Electronic health record (EHR) data are increasingly used for research, though much of the evidence is from research conducted using EHR data from large health systems. EHRs are designed for billing, patient care documentation and communications (e.g. e-prescribing).^1,2 Potential challenges to conducting research with EHR data are well documented and include assessing and accounting for missing data, inconsistencies in data entry among clinical providers and inability to easily obtain data stored in free text.¹ Despite these limitations, use of EHR data for research offers unprecedented opportunity to address critical scientific questions that may be otherwise difficult to answer using claims data or traditional clinical research.³ Medication adverse events is a field especially well suited for research with EHR data.⁴ Study of medication adverse events often requires large numbers of potential subjects and the ability to identify relatively rare patients who might be experiencing adverse events. Primary care settings, the majority of which use EHR systems, are optimal for understanding epidemiology and clinical implications of medication adverse events, because of the prevalence of prescription medication use in primary care settings and continuity of care permitting longitudinal observations. EHR data from primary care systems can also allow inclusion of research priority populations, such as rural residents, who may not participate in medical research conducted exclusively in academic health centers. EHRs typically capture medication data because physicians routinely order and transmit prescriptions to pharmacies electronically (www.healthit.gov). EHRs additionally capture patient demographics, clinical laboratory and diagnosis information linked to prescription data. In contrast, claims or billing data have limitations which may create significant barriers for research, such as exclusion of patients without insurance and inability to link prescriptions to clinical data such as diagnoses or laboratory results.^5,6

We use EHR data from primary care practices to explore two key classes of medications, both of which are commonly prescribed in primary care and have associated potential adverse events—statins and warfarin. Statins are commonly prescribed medications that are effective in treating hyperlipidemia and reducing cardiovascular disease risk.^7–11 Statin-induced myopathy is an adverse drug-related condition that includes myalgia, myositis and rhabdomyolysis due to the use of statin medications.¹² The incidence of statin-induced myopathy reported in clinical trials ranges from 0.44 to 5.34 per 10,000 person years.^13,14 Warfarin is an effective anticoagulant that reduces the risk of thromboembolism in patients with atrial fibrillation.^15,16 Treatment with warfarin requires regular blood test monitoring and dosage adjustment to achieve adequate therapeutic response and minimize risk of complications. We focused on warfarin, rather than newer oral anticoagulants, which were not in widespread use during the time period covered by the EHR data extract. Overtreatment with warfarin may lead to adverse events due to excessive bleeding risk, such as hemorrhagic stroke or gastrointestinal hemorrhage.

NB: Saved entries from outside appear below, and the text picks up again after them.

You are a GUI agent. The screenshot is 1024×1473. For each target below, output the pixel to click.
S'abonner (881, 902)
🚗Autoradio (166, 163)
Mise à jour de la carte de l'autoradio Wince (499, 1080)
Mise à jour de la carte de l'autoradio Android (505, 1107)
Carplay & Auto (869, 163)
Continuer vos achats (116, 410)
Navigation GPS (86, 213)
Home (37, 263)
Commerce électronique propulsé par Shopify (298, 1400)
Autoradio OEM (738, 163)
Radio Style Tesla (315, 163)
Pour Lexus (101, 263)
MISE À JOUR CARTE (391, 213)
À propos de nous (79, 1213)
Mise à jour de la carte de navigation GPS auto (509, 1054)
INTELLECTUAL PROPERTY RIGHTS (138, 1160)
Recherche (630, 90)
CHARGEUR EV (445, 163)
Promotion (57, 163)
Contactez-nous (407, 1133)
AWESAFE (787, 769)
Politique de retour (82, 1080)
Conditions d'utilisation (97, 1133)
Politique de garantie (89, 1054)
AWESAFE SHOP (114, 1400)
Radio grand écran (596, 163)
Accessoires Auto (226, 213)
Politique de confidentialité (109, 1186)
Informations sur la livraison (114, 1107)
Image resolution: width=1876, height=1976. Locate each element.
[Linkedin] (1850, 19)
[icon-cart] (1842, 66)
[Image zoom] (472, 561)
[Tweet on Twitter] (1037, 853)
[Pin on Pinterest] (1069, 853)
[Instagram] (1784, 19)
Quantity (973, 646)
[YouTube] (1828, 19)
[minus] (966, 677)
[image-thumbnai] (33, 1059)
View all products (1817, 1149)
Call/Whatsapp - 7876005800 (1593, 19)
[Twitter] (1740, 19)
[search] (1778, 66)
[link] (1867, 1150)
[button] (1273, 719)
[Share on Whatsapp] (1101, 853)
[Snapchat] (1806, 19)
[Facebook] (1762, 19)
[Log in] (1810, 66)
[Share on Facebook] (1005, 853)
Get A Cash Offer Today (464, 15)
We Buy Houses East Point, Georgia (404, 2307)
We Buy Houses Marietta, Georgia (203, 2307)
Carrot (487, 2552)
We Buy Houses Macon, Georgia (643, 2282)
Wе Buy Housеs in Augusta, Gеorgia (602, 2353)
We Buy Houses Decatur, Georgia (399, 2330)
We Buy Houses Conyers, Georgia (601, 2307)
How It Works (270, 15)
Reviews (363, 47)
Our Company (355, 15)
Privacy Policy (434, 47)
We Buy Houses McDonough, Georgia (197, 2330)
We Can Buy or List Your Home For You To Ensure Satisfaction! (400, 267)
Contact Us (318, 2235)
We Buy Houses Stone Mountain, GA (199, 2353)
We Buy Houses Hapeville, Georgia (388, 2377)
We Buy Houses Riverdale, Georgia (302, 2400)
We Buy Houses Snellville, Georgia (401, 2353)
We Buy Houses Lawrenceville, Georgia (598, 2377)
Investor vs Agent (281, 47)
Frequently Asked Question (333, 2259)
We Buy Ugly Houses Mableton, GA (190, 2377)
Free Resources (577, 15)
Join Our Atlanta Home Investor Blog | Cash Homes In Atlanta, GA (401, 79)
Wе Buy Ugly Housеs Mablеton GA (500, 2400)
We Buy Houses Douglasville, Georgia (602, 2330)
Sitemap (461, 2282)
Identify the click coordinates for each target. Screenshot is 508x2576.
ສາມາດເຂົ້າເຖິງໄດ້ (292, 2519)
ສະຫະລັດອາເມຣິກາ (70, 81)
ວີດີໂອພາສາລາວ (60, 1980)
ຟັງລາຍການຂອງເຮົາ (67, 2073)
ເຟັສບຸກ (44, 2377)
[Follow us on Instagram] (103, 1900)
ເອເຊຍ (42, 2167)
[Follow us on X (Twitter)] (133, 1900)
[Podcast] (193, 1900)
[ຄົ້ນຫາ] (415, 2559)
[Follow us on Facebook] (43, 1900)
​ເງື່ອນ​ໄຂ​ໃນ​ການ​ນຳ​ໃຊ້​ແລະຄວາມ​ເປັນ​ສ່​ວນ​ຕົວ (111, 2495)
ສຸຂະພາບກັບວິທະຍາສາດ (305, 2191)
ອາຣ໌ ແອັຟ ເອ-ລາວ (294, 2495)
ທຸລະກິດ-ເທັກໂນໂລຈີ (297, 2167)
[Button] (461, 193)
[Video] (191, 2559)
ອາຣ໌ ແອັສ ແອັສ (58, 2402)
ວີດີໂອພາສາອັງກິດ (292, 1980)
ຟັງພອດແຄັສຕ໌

The rationale for this study is to explore the capacity of EHR data within a network of community-based primary care practices to achieve three objectives: (1) identification and description of cohorts of patients prescribed statin or warfarin medications, (2) characterization of the types of prescription information available in the EHR data and (3) identification of cohorts of patients prescribed statins or warfarin with evidence of adverse events relevant to these medications. Given the widespread availability of EHR data for research purposes, further description of methods for conducting research with these data as well as elucidation of the limitations are needed. The findings from this study provide approaches for future clinical researchers studying medication adverse events, potentially supporting observational clinical research or recruitment of patients from primary care settings.

Methods

Setting and data source

This study was conducted in the WWAMI region Practice and Research Network (WPRN) region Practice and Research Network (WPRN), a network of more than 60 primary care practices across Washington, Wyoming, Alaska, Montana and Idaho (WWAMI). At the time of this study, a subset of nine clinics participated in Data Query Extraction Standardization Translation (Data QUEST), an infrastructure for sharing outpatient primary care EHR data for research.¹⁷ Data QUEST practices represent diverse primary care practices, including federally qualified health centers and rural-serving primary care practices. Data QUEST includes patient-level data stored securely within local practices’ firewalls in aligned data repositories and uses a federated data-sharing infrastructure to support regulation-compliant governance of data between primary care partners and researchers.^17,18 Data QUEST’s infrastructure and governance maintain compliance with Health Insurance Portability and Accountability Act (HIPAA) and Institutional Review Board (IRB) regulations. Data QUEST targets extraction from main data domains in the EHRs, including demographics, vital signs, diagnosis codes, diagnostic test results, social and family history, prescriptions and physical examination findings.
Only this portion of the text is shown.